Live

Lethal Bizzle, Bashy, Blah Blah Blah

Paul Cook 14/04/2008

Never before have I had to leave a gig early because of the sheer poor quality of the acts on the stage. Blah Blah Blah, the sardonic indie pop trio from London were the first support act of the night, and despite the drummer and bassist possessing an ounce of talent, the front-man had a guitar slung around his neck, which occasionally had a basic chord strummed on it and a barely understandable mockney accent applied to some of the worst written lyrics I've heard in my time writing for God is in the TV.

Everything about the show was a blurred confusion. Are Blah Blah Blah really a band - or just three young lads parodying (badly at that) the saturation of indie pop into the charts of late? Furthermore why were they, a muddle of pop-indie noise, supporting UK grime rapper Lethal Bizzle alongside another grime act Bashy? The genres just don't fit with one another in an evening, especially when the former is so poor that they're authenticity as a serious act is questionable.

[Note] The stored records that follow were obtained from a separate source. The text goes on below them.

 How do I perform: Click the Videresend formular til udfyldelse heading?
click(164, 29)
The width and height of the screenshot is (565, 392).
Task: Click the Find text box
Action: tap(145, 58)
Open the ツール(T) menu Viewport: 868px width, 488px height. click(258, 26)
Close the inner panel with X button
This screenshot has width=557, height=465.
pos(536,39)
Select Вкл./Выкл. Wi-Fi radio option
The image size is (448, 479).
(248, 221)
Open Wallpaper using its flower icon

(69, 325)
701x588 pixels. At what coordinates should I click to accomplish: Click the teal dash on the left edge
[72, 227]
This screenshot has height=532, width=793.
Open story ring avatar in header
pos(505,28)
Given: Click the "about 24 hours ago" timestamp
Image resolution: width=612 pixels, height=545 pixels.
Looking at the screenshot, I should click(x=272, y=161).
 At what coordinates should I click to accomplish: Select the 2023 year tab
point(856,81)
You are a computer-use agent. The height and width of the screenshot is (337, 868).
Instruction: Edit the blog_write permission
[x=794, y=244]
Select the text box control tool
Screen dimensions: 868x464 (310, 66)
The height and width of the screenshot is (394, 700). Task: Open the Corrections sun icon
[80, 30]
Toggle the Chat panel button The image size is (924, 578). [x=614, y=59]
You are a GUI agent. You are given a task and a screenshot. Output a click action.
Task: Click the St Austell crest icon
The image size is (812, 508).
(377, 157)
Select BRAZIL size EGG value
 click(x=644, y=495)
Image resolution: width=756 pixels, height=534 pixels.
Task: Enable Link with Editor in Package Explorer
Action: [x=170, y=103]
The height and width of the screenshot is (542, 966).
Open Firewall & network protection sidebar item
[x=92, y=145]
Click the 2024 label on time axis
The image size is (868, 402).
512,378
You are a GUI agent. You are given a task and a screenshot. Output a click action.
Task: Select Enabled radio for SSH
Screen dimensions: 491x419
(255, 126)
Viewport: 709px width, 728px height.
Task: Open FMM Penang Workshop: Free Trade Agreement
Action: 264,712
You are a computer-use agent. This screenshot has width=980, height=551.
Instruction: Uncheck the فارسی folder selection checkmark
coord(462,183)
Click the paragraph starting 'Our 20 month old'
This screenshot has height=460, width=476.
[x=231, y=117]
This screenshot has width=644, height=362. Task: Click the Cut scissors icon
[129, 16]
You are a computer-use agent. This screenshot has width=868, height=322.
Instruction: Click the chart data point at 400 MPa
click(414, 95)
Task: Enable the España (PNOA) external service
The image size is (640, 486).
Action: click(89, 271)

Blah Blah Blah finished they're half an hour on stage which left me feeling quite ashamed to be attending at all. I stuck around a little longer to see if things would get better when Bashy arrived on stage. When he did my hopes were shattered in a collision of poor DJ-ing and talent-less chants of “Yeah, yeah, yeah, let me hear you make some noise” alongside a medley of Dizzee Rascal tracks and Queen's 'We Will Rock You.' It was at this point, despite not seeing the headlining Lethal Bizzle that I left thoroughly disappointed. The most disappointing part wasn't even that Bashy was a talentless, unoriginal rapper with no grasp of what live music should entail, it was that Blah Blah Blah are returning to Norwich supporting Little Man Tate later in the year. I would liken the prospects of that gig to torture.